Liz's classes focus as much on techniques as on recipes. Students of all cooking levels are welcome. Fun will be had and good food will be created and eaten.
Carol has taught at the Craft Center since 1984. In alternate semesters she teaches glass bead making/fused glass jewelry and stained glass windowmaking.
Carol studied fine arts for four years at theUniversity of Cincinnati and Kent StateUniversity. She had a two-year apprenticeship with a German craftsman. She spent three months traveling and researching in Germany, during which she documented the contemporary stained glass development of the country.
Carol has held guest lectureships at Kenyon College and Capital University. Additionally, she held a six-month Visiting Artist position at Kent State University teaching Architectural Glass in their Fine Arts Department.
Marilyn is a retired Kenyon community member who came to the United States from England nearly 34 years ago and has taught knitting at the Craft Center for more than 20 of those years. She learned to knit at about 5 years old and became really excited by the process of making yarn when a student teacher in one of her grade school classes took the class on a field trip to gather sheep's wool from barbed wire fences! Marilyn knits for Wisp, a new yarn store in Granville, Ohio, and for Fringe in Salida, Colorado where she spends the winter. She belongs to fiber arts groups in both states.
Marilyn is delighted that knitting is now receiving the recognition she believes it deserves as an art form, and her class at the Craft center focuses on learning the skills needed to produce a garment or project to be proud of, and to give the student the tools to think beyond a printed pattern.

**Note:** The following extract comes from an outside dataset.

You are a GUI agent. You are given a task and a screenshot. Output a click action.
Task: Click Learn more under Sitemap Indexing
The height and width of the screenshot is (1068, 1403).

April and her family live in Gambier, where her husband, Kent (Class of '93), works in the Office of Alumni and Parent Programs for the College. She has taught beginning knitting for three semesters at the Craft Center and very much enjoys working with the students to learn the basic skills necessary for knitting.

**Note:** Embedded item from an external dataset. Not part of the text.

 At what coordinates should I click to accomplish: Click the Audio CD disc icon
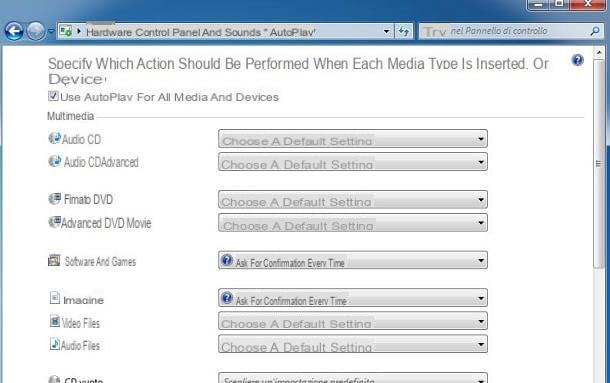point(54,138)
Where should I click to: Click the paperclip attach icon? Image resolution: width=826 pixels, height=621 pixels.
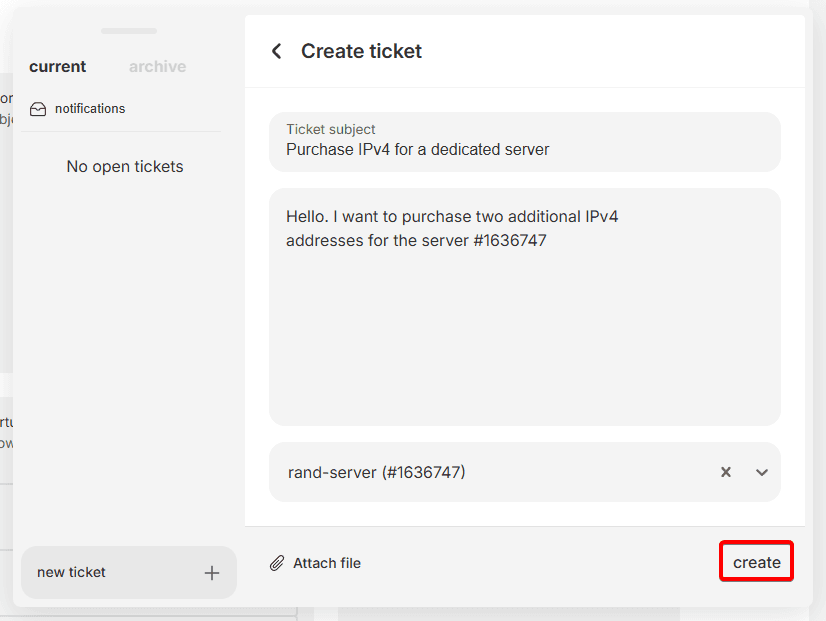277,563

April is a self-taught knitter and often learns as much from her students as she teaches them. Currently, she stays home full-time caring for her two young children. Previously, April was a broker with the Huntington Investment Company and trainer with Huntington Bank in Columbus.
Deborah started with knitting and simple weaving at about age eight, and has been fascinated by fiber ever since. She attended Iowa State University and received a B.S. in Applied Art. At ISU, she studied interiors and surface design (dyeing and printing), but really learned to weave in the year after graduation. She spent three years in a weaving program in Denver, CO, and has taken classes whenever possible with well-known weavers, spinners, and dyers in the years since.
Deborah has worked in Chicago as a textile R&D specialist, and has raised her own sheep and angora goats. She currently owns a retail yarn store in Knox County, Craftsman Hill Fibers, and teaches knitting, weaving, spinning, and other crafts.
Rick attended high school at the Colegio Americano de Quito in Ecuador, then returned to the US to major in psychology at Kenyon. During his time here, he was the theater shop manager. He then went on to earn an MFA in Theater Design and Technology at Ohio University.
He gained experience in design and construction as a technical director in Kansas and Illinois, and in twelve years as a cabinet maker and furniture designer in Chicago and Champaign, IL. He now works in marketing for product management and new product development, and is currently a Business Unit Manager for new color technology in the plastics industry.
Rick has taught woodworking at the Craft Center for nineteen years. He and his wife Deborah, Craft Center weaving instructor, have just built a new house, which is dominated by studio spaces for each of them. He continues to design and build furniture for the new house and for a variety of charitable causes.